Stored dataset items

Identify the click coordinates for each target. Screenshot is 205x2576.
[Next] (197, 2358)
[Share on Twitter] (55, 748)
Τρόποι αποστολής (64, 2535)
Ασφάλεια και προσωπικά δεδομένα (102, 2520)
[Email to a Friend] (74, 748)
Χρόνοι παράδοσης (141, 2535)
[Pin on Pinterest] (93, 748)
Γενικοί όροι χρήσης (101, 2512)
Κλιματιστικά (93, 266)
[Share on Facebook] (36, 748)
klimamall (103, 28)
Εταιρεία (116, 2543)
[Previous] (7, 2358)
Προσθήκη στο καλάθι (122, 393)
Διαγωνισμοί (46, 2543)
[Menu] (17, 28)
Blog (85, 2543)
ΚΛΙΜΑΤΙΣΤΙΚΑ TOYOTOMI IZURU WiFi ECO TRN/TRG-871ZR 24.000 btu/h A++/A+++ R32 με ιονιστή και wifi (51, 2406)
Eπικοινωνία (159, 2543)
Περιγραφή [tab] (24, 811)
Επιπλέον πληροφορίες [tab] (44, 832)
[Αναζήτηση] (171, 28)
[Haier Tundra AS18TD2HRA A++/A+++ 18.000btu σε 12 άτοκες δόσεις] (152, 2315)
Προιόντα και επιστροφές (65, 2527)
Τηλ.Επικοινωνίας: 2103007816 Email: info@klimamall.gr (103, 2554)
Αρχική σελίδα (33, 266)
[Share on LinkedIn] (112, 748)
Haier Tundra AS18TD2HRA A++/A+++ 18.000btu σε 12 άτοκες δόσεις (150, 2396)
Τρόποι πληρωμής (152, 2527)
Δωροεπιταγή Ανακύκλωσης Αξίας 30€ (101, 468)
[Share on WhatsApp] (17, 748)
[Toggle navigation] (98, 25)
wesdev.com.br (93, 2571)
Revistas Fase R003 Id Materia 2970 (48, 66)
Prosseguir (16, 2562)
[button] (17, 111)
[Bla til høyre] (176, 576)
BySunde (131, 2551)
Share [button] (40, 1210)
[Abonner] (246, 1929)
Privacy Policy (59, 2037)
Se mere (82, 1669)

■ **Exercise directions**:
Your answer should hold every line of the entries that contains the string "Email".

■ **Solution for this task**:
[Email to a Friend] (74, 748)
Τηλ.Επικοινωνίας: 2103007816 Email: info@klimamall.gr (103, 2554)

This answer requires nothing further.